Technology

I Hate the Way All Other Email Programs Look  

I’m very picky when it comes to visual design. That’s why I designed my own email app.

Chris Kirk
Chris Kirk.

Photo illustration by Slate. Illustration by Charlie Powell.

This story is part of a special Slate Plus feature package on Chris Kirk’s long-form reported story “Battling My Daemons.” Be sure to check out the other Slate Plus exclusives related to this story, including a behind-the-scenes conversation between writer Chris Kirk and editor Dan Kois and a full audio version of the piece.

One reason I undertook the quixotic quest to design my own email program was that I hate the way all other email programs look. It’s more a matter of neurosis than sophistication, but I’m very picky about how things I interact with a lot—my apartment, my desk, my Web browser—look. And every email program I’ve ever used just didn’t look right. After years of use, I just couldn’t stand Apple Mail’s endless river of Helvetica anymore, and Gmail’s interface seemed too bland and compact. Now I could design my email app to look and behave exactly as I wished.

The designers behind Gmail and Outlook and Apple Mail are designing for everyone, which means they have to include everything. I had the luxury of designing for myself and myself only. I could even exclude design elements for features I never use, like email flags. In designing my email client, I followed two principles: display as little information as possible without sacrificing usability and align the design with how I think about my email instinctively.

Most email clients have two primary visual sections. The first is the message list. Typically, messages in this list are represented by the sender’s name, the subject, and the exact time the message was received. But when scanning the message list, I only care about the day the message was sent on, and that’s true only for a few days—after that, the message is simply old. So I drew some inspiration from Outlook 365’s Web mail interface, which places date separators in its message list so that emails from today are grouped apart from emails from yesterday, and old messages are grouped into broader categories like “Last Week” and “Last Month.” I took the same approach, though I added an extra feature to improve navigability: You can collapse each day to easily navigate into the past.

SlateMail’s message list.

Several email clients, like Apple Mail and Airmail, can now display portraits of senders in their message lists, transforming their otherwise text-heavy interfaces into something more personal. I wanted to do this in SlateMail, but emails contain virtually no useful metadata about the sender apart from the person’s name and email address. Your contacts sync separately from your email, and with some providers, including my own, portraits don’t make the journey. As a result, I’ve been especially attentive to what email clients do when they can’t find portraits. Fortunately, there’s been some recent evolution on this front. Apple Mail used to show useless, generic silhouettes. Since a recent update, it now shows circles with the sender’s initials. Airmail brilliantly pulls the favicon (the tiny icon that shows up on a browser tab, usually the logo of the site you’re on) of the sender’s domain.
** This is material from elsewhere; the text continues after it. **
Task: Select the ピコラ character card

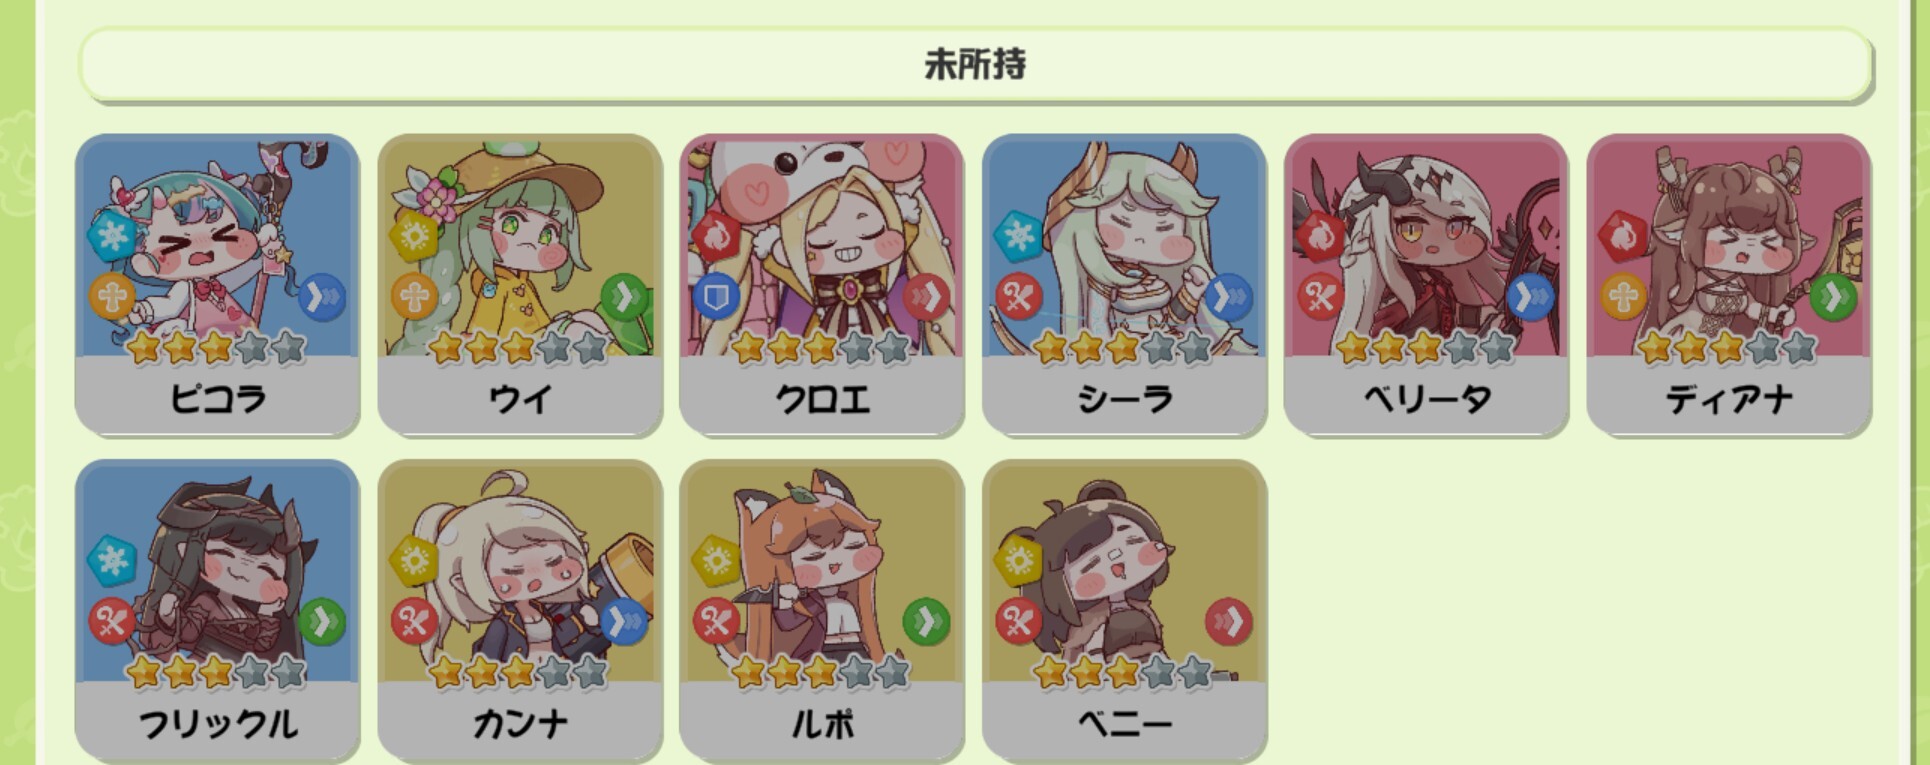Action: click(217, 285)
I adopted Airmail’s approach. Now I can distinguish with a glance between emails from my co-workers and from others, such as email notifications from Facebook, Twitter, or Amazon.

SlateMail’s message view.

The second major element is what you might call the “message view.” It’s the space in which you actually read the full messages that you’ve received. I was basically happy with the default message view in most clients, in which the text of the message (and its entire related thread) appears in a pane to the right of the message list, but I thought it could be just a little bit better. I based my design most closely on Apple Mail, which keeps each message nicely demarcated by displaying them as cards over a medium background and elegantly hides the reply and forward options until the user has moused over an email. I mixed that framework with an element from Mail Pilot: Instead of displaying the subject for every message, I pinned the subject in one place, the top of the view.
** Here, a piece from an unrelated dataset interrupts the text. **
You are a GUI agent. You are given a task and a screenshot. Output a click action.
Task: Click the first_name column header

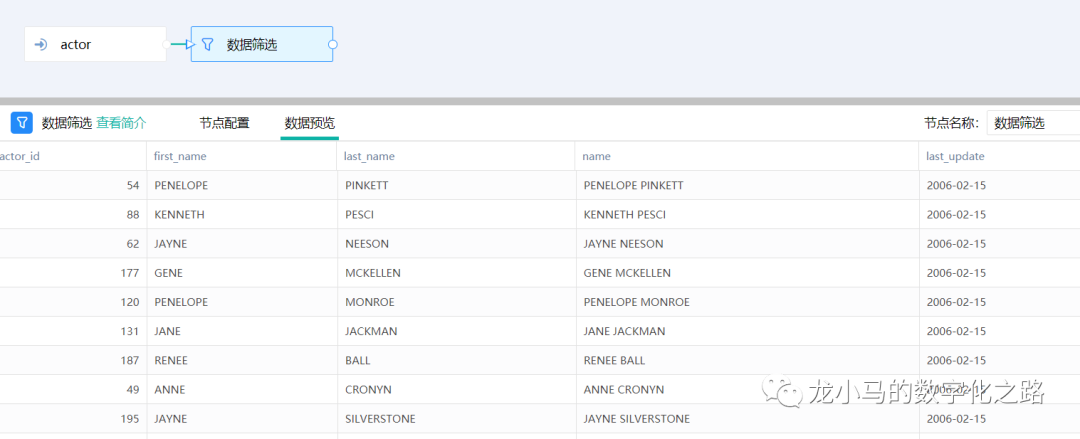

What’s more important to me than any specific design decision, though, is that I can change SlateMail’s design. In fact, anyone familiar with CSS, an easy-to-use and widely known language for styling Web pages, can tweak my design. It’s easy to make the borders thicker or the backgrounds darker. I chose a font called Avenir, which I like for its elegant humanist appearance and easy readability. When I inevitably get tired of it, change is only a click away.